Rows on where targets appear:

————————

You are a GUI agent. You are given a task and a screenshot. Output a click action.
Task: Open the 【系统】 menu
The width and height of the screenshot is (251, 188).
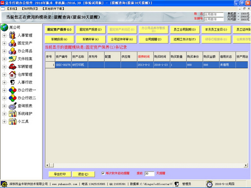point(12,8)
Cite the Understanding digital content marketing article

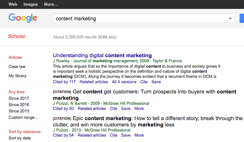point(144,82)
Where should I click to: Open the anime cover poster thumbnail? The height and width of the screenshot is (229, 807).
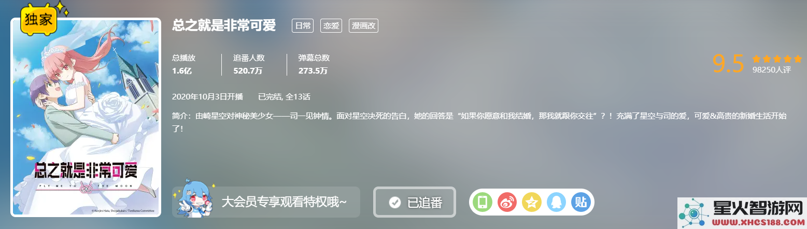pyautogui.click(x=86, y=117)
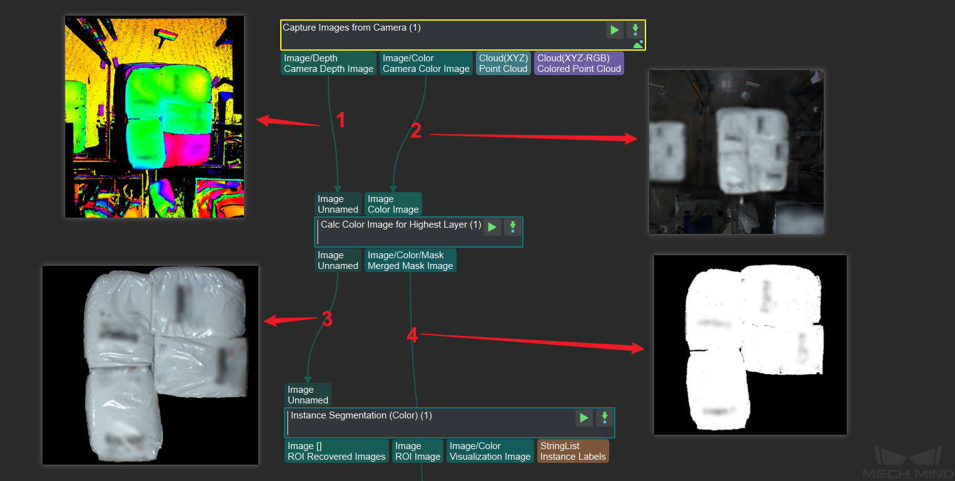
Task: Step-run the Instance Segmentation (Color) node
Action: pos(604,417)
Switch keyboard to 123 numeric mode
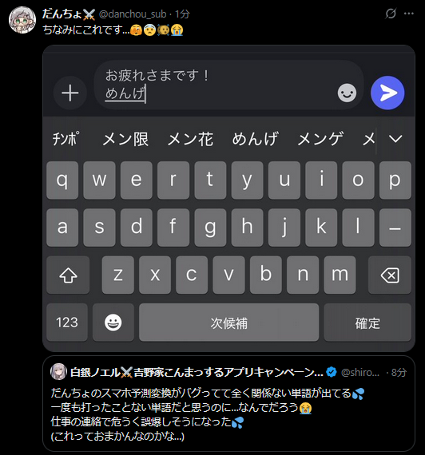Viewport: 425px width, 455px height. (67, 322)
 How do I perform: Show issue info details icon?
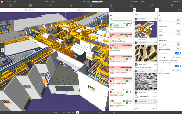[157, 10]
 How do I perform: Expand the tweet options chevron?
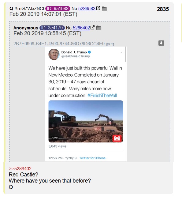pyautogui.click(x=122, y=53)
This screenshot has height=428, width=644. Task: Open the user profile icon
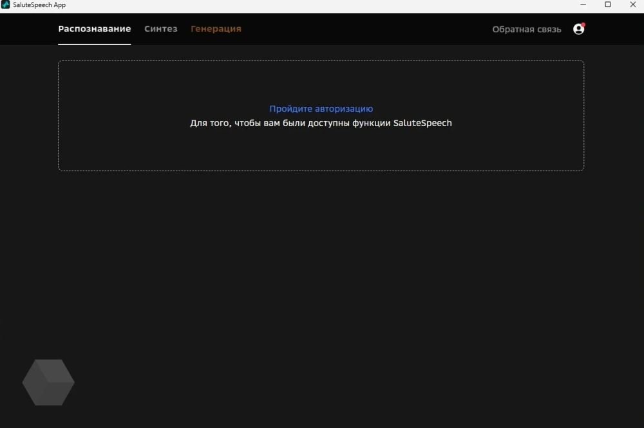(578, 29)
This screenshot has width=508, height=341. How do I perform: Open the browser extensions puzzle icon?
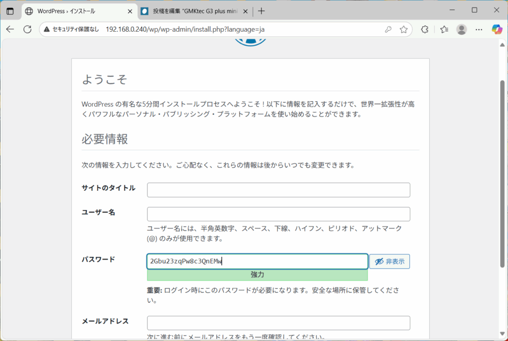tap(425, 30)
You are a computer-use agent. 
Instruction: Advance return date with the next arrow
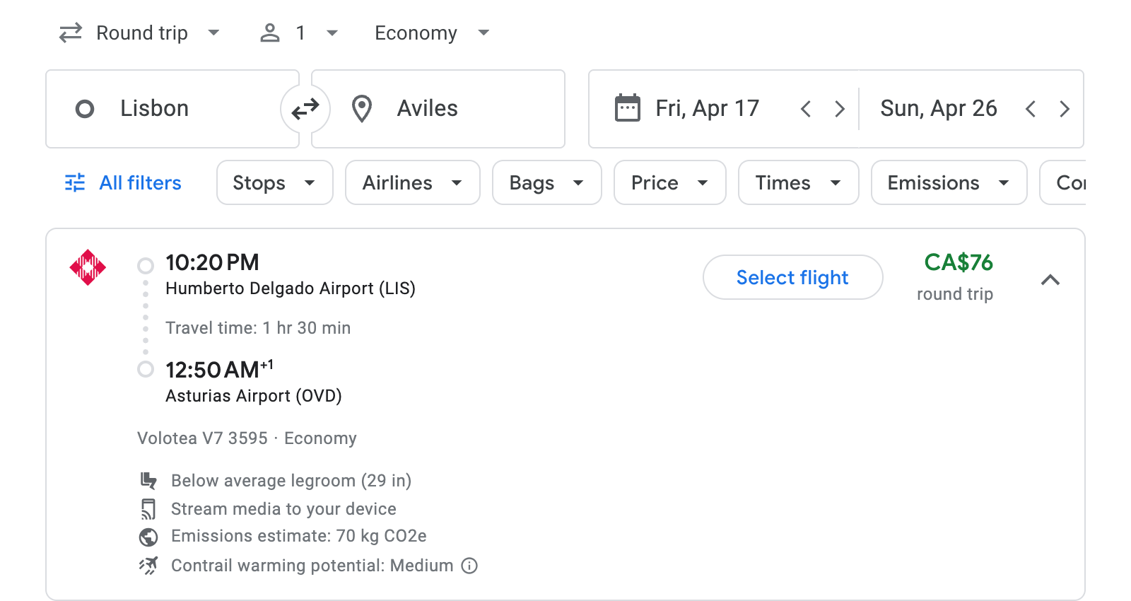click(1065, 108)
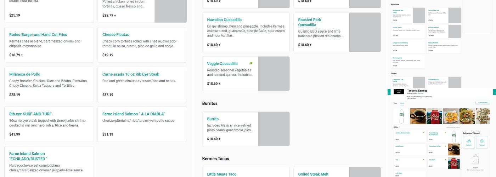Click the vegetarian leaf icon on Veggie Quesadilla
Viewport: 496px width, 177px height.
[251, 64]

————————

## Goal of the exercise:
Copy every line of the listing above word for word, omitting the pictures.

## Exercise response:
You are a GUI agent. You are given a task and a screenshot. Output a click action.
Task: Open the 【系统】 menu
The width and height of the screenshot is (251, 188).
point(12,8)
Cite the Understanding digital content marketing article

point(144,82)
Where should I click to: Open the anime cover poster thumbnail? The height and width of the screenshot is (229, 807).
pyautogui.click(x=86, y=117)
Task: Step-run the Instance Segmentation (Color) node
Action: pos(604,417)
Switch keyboard to 123 numeric mode
Viewport: 425px width, 455px height. (67, 322)
 How do I perform: Show issue info details icon?
[157, 10]
 How do I perform: Expand the tweet options chevron?
pyautogui.click(x=122, y=53)
This screenshot has height=428, width=644. Task: Open the user profile icon
(578, 29)
This screenshot has width=508, height=341. How do I perform: Open the browser extensions puzzle icon?
tap(425, 30)
You are a computer-use agent. 
Instruction: Advance return date with the next arrow
click(1065, 108)
Click the vegetarian leaf icon on Veggie Quesadilla
Viewport: 496px width, 177px height.
[251, 64]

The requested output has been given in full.